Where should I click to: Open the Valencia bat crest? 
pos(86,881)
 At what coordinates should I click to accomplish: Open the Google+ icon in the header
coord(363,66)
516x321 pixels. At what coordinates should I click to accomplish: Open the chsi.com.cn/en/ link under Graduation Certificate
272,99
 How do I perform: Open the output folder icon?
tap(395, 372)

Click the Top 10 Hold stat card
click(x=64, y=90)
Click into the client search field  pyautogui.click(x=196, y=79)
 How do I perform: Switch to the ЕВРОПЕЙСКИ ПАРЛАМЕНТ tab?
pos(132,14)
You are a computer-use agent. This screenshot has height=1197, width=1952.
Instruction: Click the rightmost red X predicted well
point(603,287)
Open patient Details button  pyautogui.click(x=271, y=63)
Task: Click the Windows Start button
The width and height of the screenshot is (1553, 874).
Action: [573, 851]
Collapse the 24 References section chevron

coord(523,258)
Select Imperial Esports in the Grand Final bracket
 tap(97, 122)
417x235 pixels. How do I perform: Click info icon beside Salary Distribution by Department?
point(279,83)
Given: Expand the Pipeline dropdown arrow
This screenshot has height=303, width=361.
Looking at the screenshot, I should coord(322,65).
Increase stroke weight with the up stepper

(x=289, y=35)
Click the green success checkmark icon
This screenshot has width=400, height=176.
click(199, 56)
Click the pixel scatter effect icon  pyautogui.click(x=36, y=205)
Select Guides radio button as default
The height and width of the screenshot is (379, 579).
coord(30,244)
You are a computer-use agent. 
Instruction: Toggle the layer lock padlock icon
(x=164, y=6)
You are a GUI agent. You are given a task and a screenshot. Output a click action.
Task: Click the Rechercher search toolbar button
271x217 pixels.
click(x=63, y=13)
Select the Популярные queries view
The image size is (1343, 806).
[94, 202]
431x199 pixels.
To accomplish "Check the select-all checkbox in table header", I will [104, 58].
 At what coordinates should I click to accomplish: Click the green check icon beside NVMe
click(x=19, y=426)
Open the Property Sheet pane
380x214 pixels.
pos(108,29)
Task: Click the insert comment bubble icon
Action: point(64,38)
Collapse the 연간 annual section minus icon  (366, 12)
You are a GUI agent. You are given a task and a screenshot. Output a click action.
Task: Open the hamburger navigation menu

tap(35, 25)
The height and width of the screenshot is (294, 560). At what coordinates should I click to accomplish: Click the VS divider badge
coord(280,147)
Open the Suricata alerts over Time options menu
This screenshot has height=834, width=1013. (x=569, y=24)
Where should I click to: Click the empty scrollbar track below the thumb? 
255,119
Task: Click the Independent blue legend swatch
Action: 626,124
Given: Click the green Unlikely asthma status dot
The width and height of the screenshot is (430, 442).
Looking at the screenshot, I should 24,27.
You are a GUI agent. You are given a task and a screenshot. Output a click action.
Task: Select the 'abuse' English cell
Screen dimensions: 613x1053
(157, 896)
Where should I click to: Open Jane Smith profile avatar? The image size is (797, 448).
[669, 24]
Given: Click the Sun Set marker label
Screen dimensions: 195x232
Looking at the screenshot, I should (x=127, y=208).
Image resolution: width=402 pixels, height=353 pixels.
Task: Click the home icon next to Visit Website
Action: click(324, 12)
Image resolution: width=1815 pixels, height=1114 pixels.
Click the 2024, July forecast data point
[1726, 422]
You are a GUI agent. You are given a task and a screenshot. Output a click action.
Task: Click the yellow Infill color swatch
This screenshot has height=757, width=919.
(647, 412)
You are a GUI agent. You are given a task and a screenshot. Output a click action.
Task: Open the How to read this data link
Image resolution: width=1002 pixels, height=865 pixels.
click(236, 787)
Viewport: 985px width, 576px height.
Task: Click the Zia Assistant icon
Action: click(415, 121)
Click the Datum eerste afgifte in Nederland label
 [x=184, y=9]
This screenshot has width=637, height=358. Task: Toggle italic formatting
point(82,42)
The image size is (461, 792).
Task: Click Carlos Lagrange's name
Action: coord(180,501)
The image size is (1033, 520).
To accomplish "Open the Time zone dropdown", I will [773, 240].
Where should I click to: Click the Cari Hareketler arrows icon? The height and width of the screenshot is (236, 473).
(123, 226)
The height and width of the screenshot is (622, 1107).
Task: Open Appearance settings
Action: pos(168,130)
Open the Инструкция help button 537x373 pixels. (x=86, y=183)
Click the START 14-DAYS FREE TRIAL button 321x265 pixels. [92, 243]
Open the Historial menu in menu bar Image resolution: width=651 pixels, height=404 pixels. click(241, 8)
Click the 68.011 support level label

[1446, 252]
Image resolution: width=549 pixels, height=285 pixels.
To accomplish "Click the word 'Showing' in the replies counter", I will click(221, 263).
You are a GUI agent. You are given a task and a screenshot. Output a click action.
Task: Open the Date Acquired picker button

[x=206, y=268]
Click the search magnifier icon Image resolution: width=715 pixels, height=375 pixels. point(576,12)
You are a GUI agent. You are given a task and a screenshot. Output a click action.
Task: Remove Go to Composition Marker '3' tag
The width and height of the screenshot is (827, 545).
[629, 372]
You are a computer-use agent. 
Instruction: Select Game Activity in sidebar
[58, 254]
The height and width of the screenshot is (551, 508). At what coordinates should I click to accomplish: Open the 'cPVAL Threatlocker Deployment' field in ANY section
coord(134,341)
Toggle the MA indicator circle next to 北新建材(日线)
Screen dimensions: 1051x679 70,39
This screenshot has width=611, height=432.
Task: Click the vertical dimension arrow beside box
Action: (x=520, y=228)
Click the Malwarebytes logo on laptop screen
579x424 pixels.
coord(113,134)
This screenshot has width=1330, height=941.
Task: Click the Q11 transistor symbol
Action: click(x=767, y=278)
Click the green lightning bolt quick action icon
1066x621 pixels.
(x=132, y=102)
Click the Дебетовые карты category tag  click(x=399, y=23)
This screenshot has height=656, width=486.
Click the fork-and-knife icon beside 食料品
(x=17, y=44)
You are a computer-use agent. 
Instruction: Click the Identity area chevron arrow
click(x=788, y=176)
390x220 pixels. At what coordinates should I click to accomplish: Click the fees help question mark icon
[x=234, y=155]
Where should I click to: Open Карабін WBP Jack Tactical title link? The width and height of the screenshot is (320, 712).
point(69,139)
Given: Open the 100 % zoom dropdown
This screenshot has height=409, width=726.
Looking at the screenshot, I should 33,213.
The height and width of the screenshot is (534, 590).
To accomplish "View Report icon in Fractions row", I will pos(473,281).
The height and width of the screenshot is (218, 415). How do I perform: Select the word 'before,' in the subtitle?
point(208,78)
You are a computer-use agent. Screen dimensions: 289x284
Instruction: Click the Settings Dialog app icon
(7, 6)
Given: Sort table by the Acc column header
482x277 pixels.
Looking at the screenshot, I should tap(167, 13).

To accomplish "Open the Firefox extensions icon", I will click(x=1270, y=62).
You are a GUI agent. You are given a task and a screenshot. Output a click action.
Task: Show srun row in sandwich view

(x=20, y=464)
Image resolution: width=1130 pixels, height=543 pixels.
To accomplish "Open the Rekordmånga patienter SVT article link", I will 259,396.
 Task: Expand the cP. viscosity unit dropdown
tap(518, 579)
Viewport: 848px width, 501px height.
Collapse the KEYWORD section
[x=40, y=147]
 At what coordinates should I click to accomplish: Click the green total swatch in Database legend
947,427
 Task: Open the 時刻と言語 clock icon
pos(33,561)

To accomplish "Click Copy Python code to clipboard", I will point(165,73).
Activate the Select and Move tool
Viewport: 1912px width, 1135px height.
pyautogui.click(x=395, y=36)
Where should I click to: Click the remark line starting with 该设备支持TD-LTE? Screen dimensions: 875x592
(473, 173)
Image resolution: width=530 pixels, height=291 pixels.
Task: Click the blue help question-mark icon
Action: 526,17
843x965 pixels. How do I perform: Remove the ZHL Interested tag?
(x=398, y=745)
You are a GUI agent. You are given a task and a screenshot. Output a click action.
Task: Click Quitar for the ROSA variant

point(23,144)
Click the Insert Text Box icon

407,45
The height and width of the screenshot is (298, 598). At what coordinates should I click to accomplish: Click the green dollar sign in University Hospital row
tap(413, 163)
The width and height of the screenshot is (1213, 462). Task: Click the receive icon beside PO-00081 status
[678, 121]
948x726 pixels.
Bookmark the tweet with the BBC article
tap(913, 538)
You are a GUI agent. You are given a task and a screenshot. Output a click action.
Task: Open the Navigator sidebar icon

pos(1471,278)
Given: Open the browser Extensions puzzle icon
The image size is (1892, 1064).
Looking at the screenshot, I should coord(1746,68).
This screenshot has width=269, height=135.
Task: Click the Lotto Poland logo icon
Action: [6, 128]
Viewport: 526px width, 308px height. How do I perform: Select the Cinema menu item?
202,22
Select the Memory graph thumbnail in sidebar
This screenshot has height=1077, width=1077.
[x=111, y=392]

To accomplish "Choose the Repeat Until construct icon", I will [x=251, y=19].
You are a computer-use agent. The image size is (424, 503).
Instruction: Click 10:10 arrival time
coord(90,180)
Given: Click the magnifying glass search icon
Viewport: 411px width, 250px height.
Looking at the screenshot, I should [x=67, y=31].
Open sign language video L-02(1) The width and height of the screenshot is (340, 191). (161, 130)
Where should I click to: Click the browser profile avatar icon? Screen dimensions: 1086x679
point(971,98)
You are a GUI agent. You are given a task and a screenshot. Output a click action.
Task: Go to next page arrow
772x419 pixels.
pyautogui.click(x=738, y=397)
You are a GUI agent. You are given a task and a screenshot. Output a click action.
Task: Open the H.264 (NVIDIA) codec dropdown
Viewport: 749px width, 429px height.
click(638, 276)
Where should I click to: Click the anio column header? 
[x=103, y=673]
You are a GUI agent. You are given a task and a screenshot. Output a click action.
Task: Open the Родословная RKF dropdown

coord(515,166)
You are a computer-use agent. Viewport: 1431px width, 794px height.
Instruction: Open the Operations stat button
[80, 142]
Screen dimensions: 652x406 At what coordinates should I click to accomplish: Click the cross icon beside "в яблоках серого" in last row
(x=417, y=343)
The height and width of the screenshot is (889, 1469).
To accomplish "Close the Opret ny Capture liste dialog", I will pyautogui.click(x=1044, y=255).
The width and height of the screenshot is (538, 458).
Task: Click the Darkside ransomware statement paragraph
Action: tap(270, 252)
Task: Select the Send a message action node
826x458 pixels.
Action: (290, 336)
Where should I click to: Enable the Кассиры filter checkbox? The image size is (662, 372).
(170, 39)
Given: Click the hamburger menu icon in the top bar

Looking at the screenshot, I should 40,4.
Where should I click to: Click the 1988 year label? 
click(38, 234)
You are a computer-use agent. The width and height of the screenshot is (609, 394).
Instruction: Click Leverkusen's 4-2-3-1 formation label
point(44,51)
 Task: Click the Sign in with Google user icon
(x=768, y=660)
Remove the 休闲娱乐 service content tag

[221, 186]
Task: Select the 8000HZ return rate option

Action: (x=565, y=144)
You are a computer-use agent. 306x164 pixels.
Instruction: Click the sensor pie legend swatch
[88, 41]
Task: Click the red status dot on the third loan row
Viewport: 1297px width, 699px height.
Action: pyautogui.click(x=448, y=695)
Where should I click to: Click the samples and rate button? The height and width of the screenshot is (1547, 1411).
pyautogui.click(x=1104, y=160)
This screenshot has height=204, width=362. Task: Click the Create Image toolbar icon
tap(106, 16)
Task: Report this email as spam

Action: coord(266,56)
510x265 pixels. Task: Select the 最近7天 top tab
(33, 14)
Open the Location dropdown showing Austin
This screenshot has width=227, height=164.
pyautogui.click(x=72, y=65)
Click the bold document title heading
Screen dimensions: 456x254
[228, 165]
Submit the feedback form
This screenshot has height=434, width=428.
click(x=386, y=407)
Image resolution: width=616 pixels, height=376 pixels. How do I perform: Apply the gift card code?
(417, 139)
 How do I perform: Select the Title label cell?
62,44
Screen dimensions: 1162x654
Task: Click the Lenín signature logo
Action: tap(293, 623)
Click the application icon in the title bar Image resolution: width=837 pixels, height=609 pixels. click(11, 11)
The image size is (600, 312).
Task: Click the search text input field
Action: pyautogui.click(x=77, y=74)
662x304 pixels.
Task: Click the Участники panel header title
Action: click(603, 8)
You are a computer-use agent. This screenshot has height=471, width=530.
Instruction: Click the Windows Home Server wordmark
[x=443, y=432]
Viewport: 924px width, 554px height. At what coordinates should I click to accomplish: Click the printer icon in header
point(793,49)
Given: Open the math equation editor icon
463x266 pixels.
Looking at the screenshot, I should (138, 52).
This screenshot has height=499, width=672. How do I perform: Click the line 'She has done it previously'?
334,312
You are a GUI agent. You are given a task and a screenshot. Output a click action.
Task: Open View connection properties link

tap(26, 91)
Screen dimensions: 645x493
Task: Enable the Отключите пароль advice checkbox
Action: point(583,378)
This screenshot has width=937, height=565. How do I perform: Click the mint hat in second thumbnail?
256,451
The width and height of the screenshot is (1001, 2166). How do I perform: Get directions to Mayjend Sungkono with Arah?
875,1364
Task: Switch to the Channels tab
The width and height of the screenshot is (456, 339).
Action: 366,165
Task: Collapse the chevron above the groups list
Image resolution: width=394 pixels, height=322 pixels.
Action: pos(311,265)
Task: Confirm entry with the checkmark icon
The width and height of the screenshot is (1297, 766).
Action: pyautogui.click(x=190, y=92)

———

### EXERCISE REQUIREMENTS
Count the lines above that contain the string "hamburger", with case counting, and reply with only that number.

### ANSWER TO THE EXERCISE
2